▶ [Exercise brief]
Set down every line from the one with "MS Word (Windows) (102, 939)" to the end of the entries, both ends included, exactly as it reads and without pictures.

---------- Material for this exercise ----------

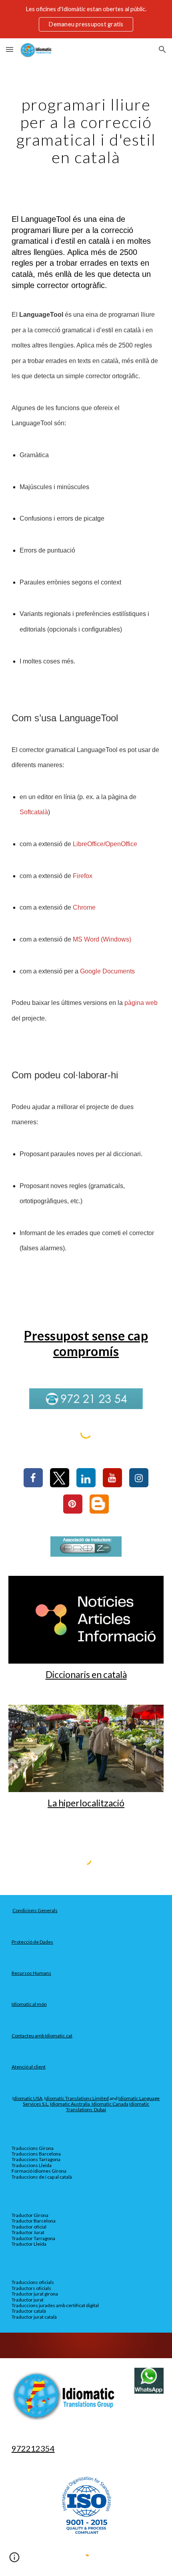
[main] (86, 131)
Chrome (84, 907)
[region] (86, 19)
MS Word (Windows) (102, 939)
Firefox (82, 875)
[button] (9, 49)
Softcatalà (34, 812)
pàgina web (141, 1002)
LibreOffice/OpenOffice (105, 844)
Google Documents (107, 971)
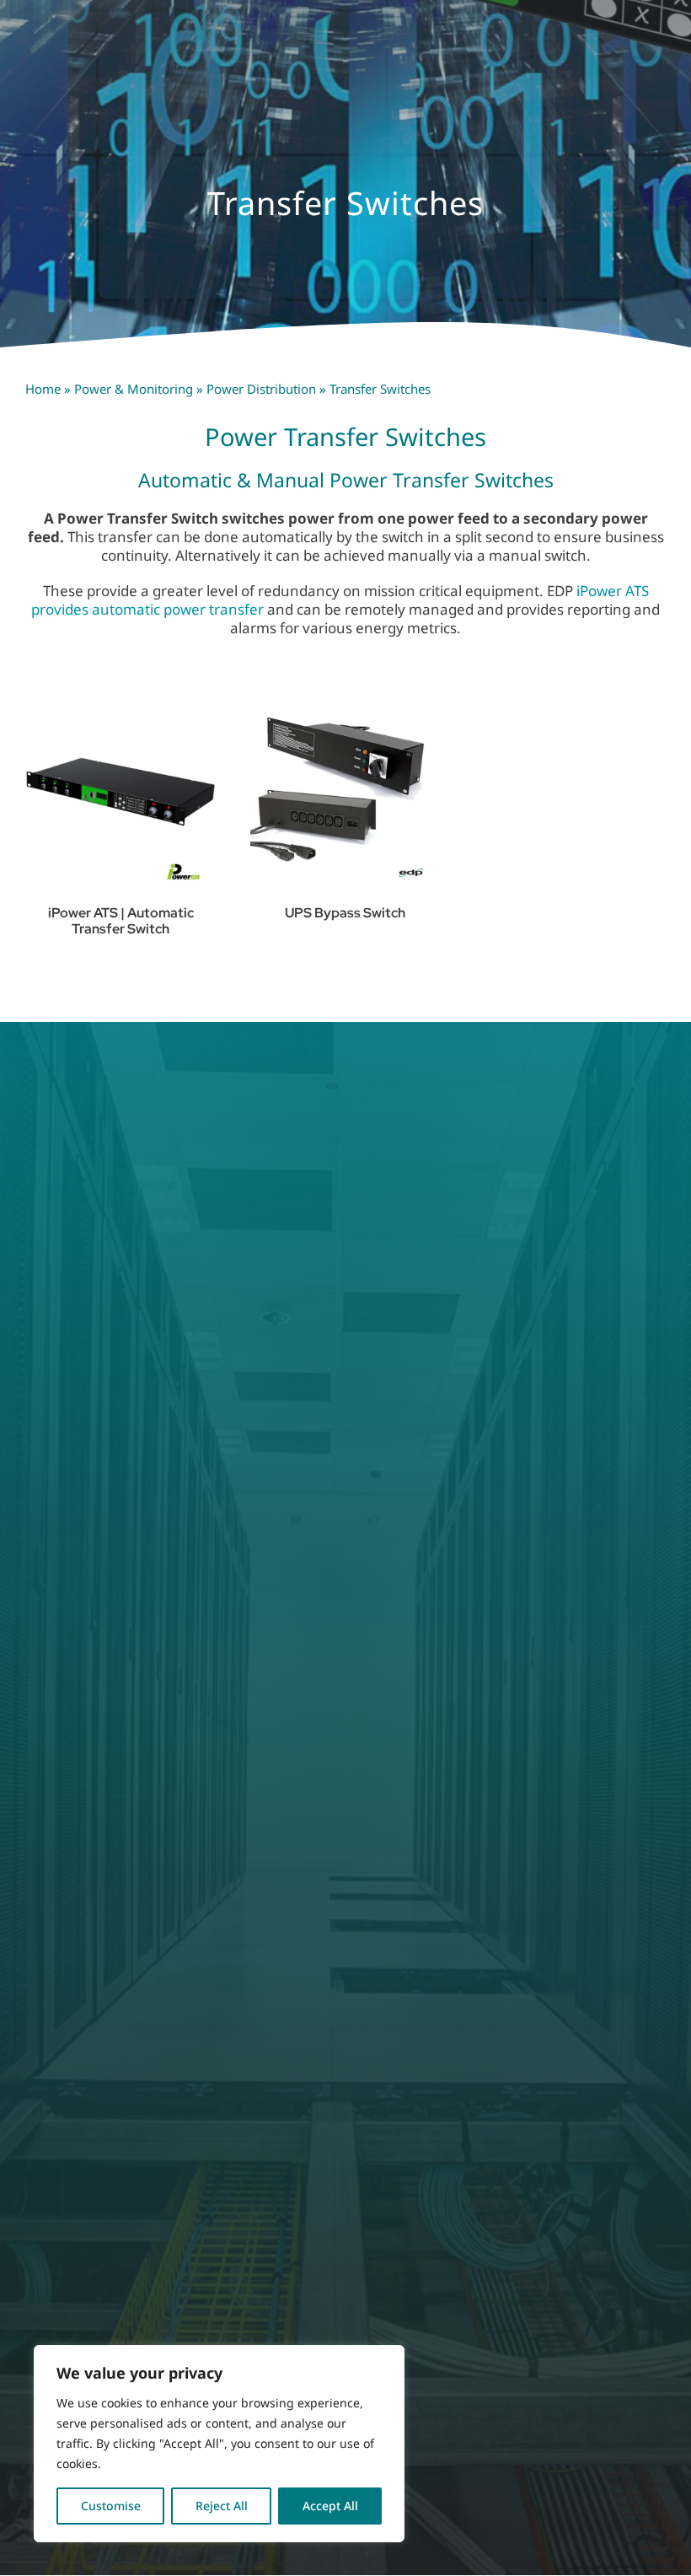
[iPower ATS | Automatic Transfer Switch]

----------

▶ [Written answer]
MS Word (Windows) (102, 939)
Firefox (82, 875)
[button] (9, 49)
Softcatalà (34, 812)
pàgina web (141, 1002)
LibreOffice/OpenOffice (105, 844)
Google Documents (107, 971)
[iPower ATS | Automatic Transfer Switch]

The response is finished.